Although there was a hic-up during publish, it installed and seems to be running fine.
My existing sites (all through .mac) were recognized right away, and they were all red, noting that they needed to be published. I saved the sites and hit publish. From there I got the beachball and had to force quit.
As requested, I sent a report to Apple and then re-opened. Following advice from a fellow ehmac'er, I made a small change on the front page of one of the sites, saved them all and they tried to publish again. This time successful.
Everything seems to be working fine, and faster with one exception. One of the pages on one of my sites is now AWOL. No idea where it is... It's not a big deal to re-build it as it was a photo page from iPhoto.
Like others, I expect a bug fix soon and like "some" of the others I'm happy with the upgrade.


----------



## jhollington (Jan 29, 2007)

When I first installed it, I got a message that .Mac groups are no longer supported, and I had a few of those in my iWeb configuration. Rather than purging out all of the groups by itself, or otherwise disabling them, however, it left them in place, and then failed every time I tried to "Publish."

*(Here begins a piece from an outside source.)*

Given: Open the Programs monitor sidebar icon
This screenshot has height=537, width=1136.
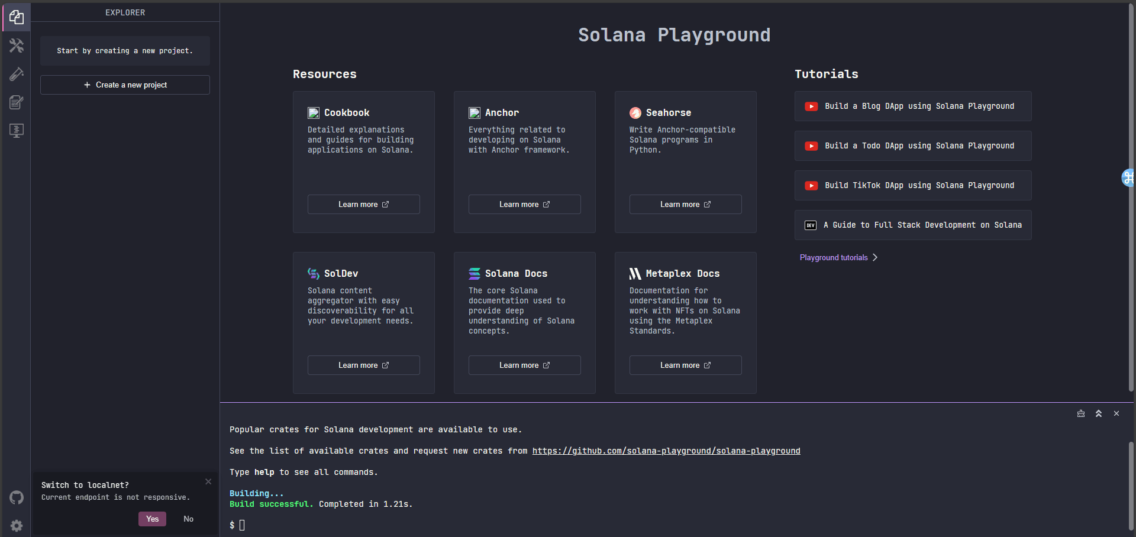Looking at the screenshot, I should [x=17, y=131].
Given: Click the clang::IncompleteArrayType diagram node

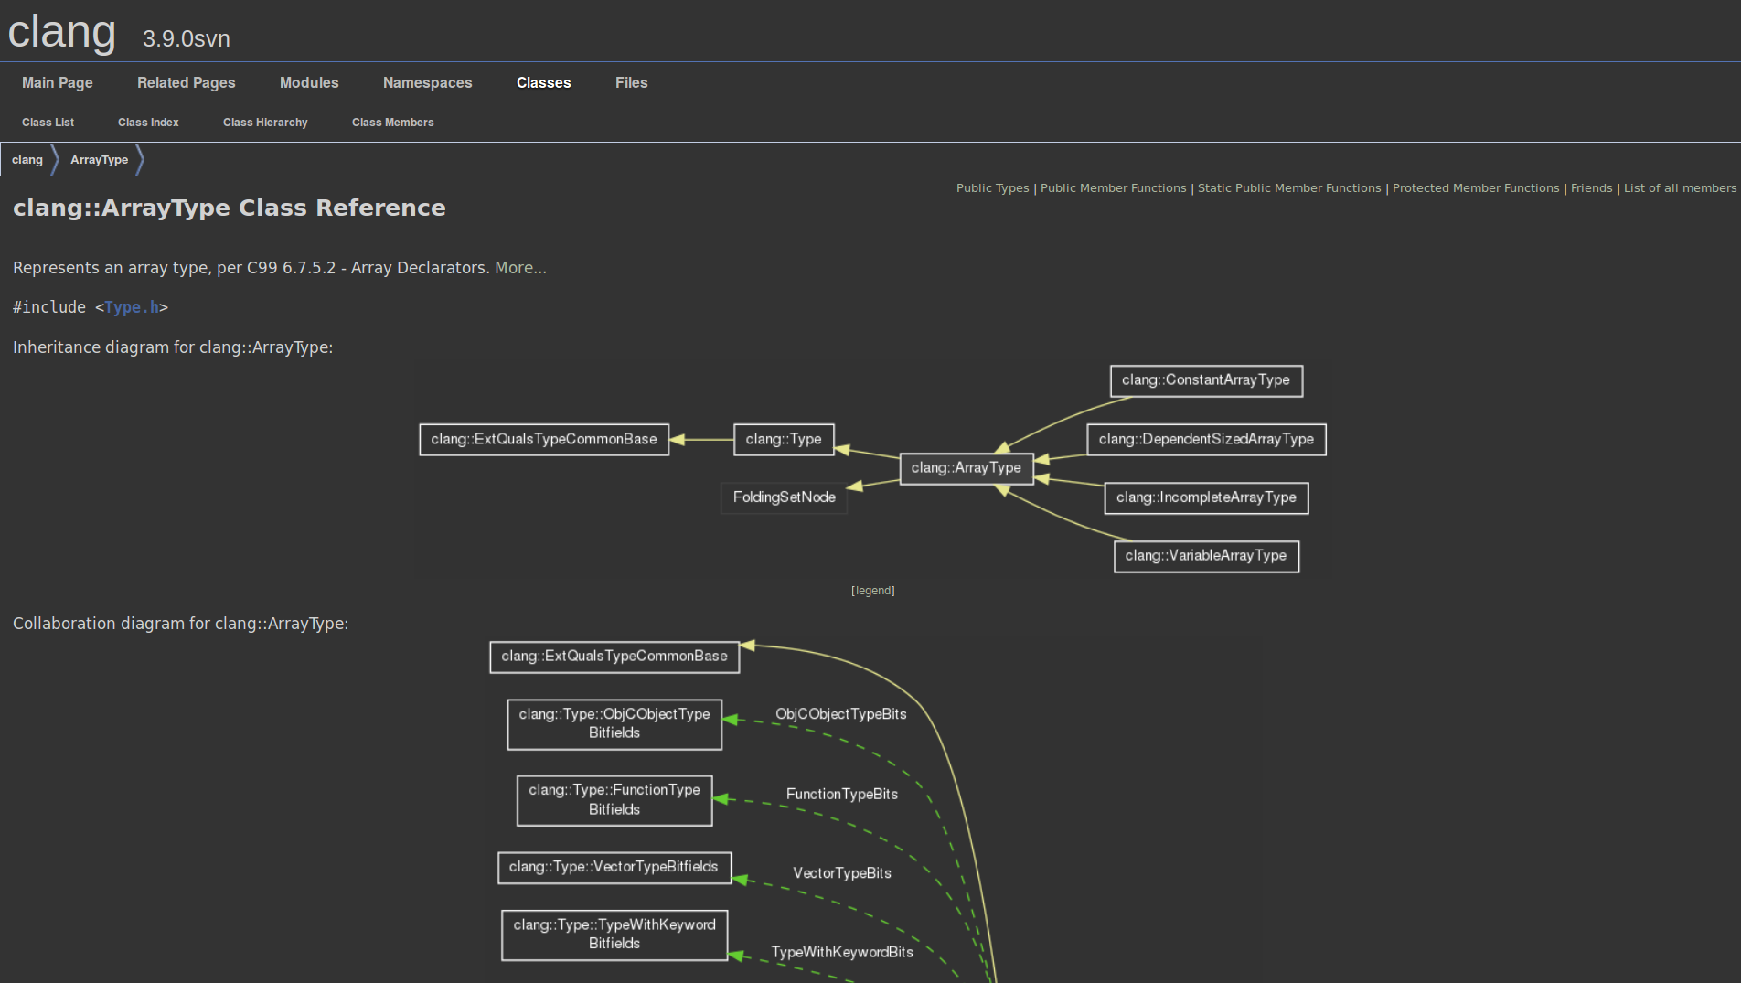Looking at the screenshot, I should 1205,497.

Once I removed all of the sites from the .Mac group entries it worked just fine, however. The warning needs to make the whole .Mac Group incompatibility a bit clearer as to what needs to be done, since there wasn't even an indication that I needed to remove them before publishing, or any attempts to deal with them in any way.


----------



## dalethompson (Sep 12, 2006)

Boys and Girls:

I spoke way too soon!!! I went in last night to finish up a few things on my site and guess what? My photo page was still there but all the photos were missing and it was crap (the whole page was changed... I'll take a screenshot of it to show you rather than try to explain it).

As well, most of my pages (if not all) had things moved around as far as positioning and whatnot. Yes, cosmetic changes but, still, I had to reposition a lot of things. As well, all my fonts were converted back to Arial (or whatever the default font is for iweb templates). Pretty weird huh???

I tried to re-do my photo page again but it wouldn't allow me to upload it this morning. And, when I saved everything and shut down iweb (then opened it back up), guess what? The photo page again switched back to crap again and all my work was lost for a second time! I must point out that I haven't installed iphoto '08 yet as I wanted to back up all my photos first in case they went missing (this could be the key though I think to why things are going wrong).

So, here's what I've personally seen as far as iweb '08 bugs go:

-Photo pages go missing and/or get changed around. iPhoto hasn't been installed yet but after I back-up all my pics, I will install it again and see if I'm able to re-create my photo page (iweb original template) and see if it saves and uploads.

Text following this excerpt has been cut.